## start
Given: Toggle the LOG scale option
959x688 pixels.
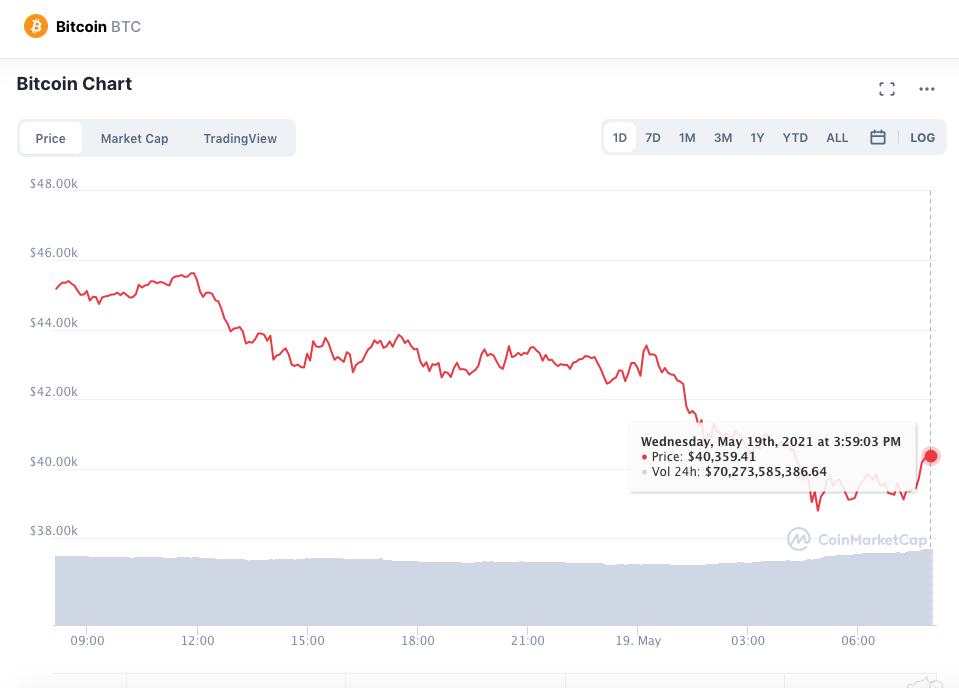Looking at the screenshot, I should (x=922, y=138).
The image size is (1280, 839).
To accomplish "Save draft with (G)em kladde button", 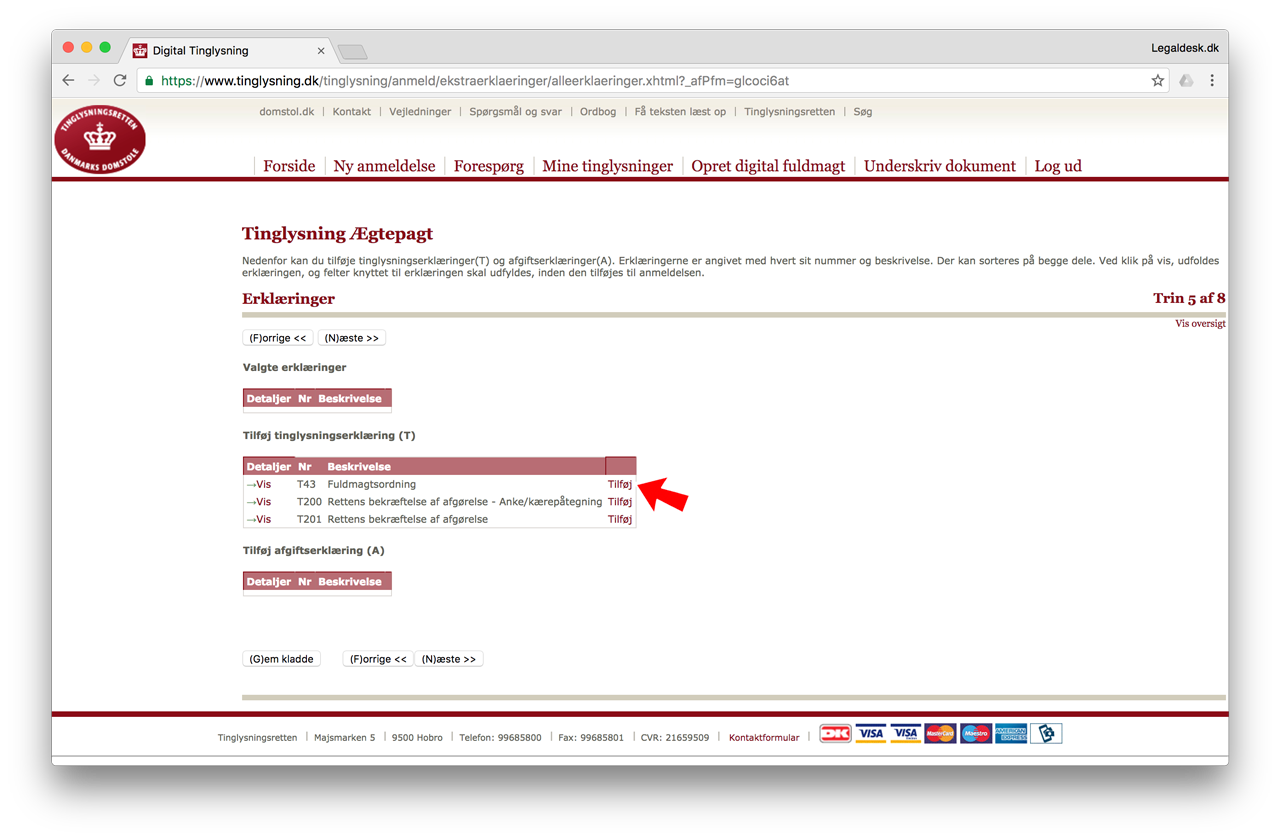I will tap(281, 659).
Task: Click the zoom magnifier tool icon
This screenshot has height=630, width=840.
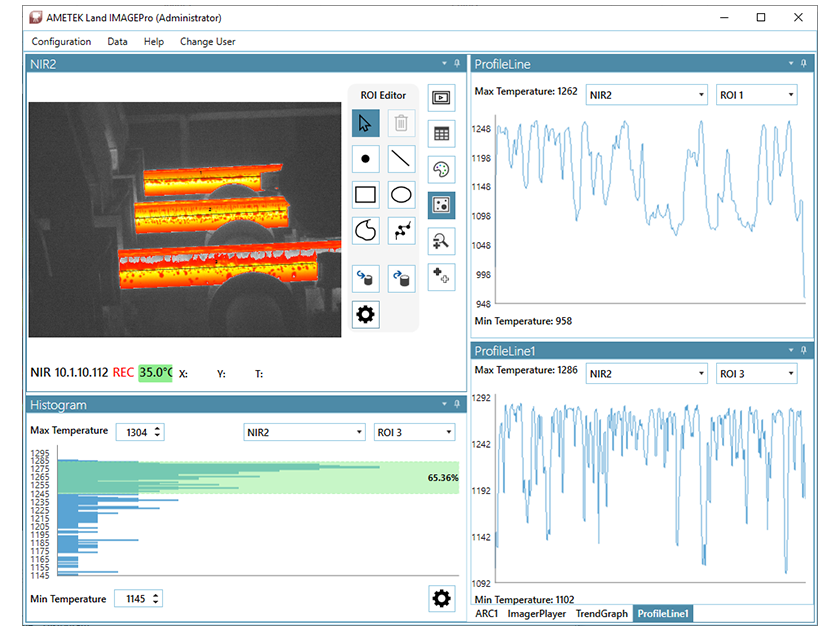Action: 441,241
## end
◆ WHAT YOU ARE ASKED TO DO: Render the rows from the line containing "Task: Click the zoom magnifier tool icon" through the last row as a JSON list of strings, one string per line, with blank lines omitted. Leave the pictures out of the answer.

◆ RESPONSE TO THIS EXERCISE:
[
  "Task: Click the zoom magnifier tool icon",
  "This screenshot has height=630, width=840.",
  "Action: 441,241"
]